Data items
◆ ◆ ◆ ◆ ◆

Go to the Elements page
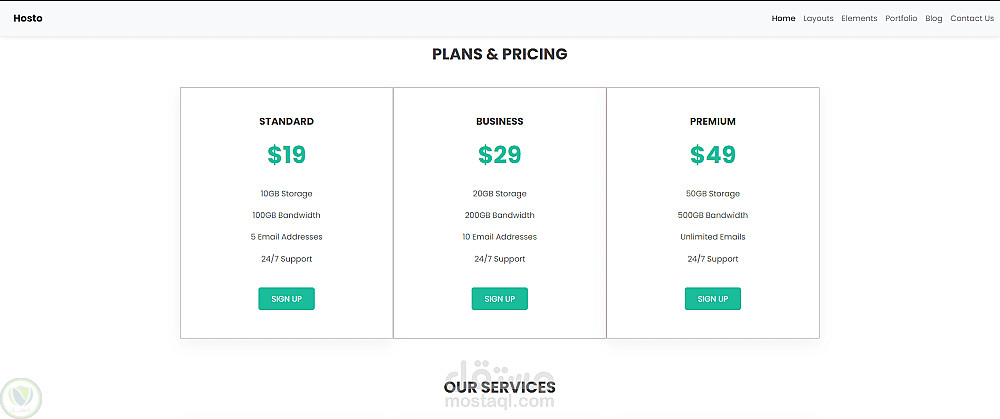This screenshot has height=419, width=1000. pos(859,18)
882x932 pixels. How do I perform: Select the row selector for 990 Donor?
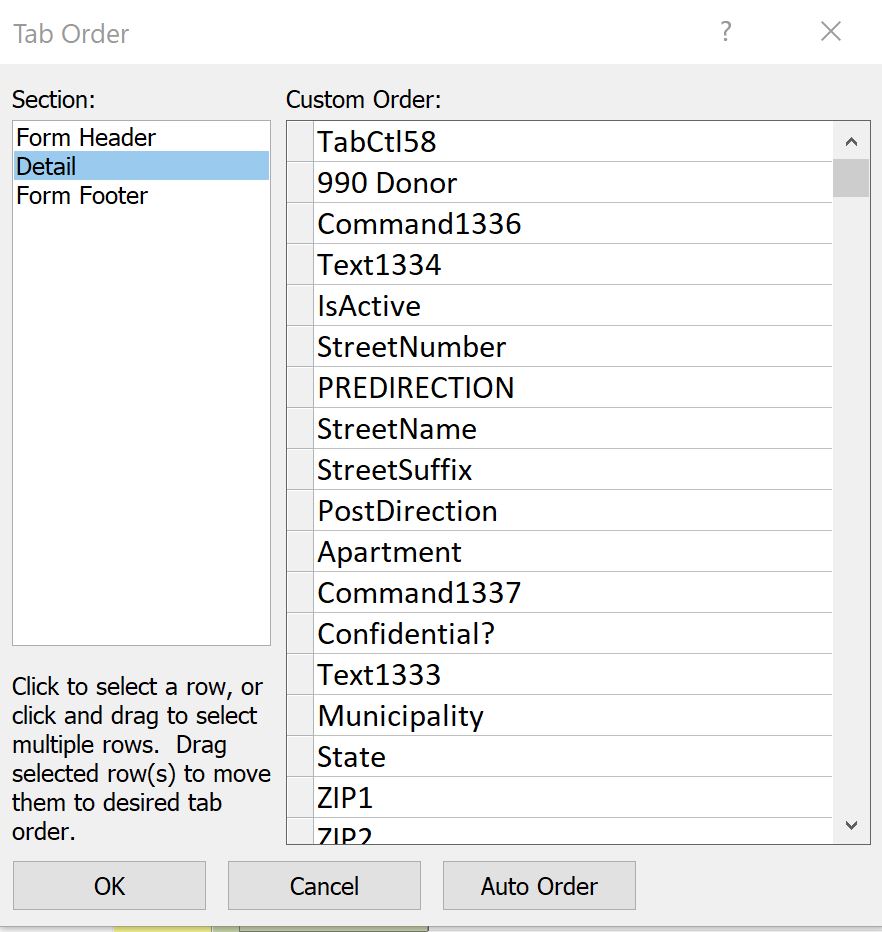(300, 182)
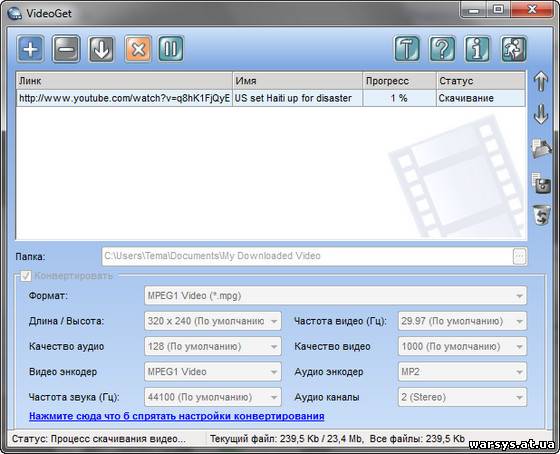The width and height of the screenshot is (560, 454).
Task: Click link to hide conversion settings
Action: pos(177,416)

◆ ◆ ◆ ◆ ◆

_What to work on_: Exactly the lines from the one containing "882x932 pixels. How" to the final line of the entries are wanted; please write them out, both ends included, but not the pictures.

_Exercise result_:
882x932 pixels. How do I perform: Select the row selector for 990 Donor?
(300, 182)
The width and height of the screenshot is (560, 454).
Task: Click link to hide conversion settings
Action: pos(177,416)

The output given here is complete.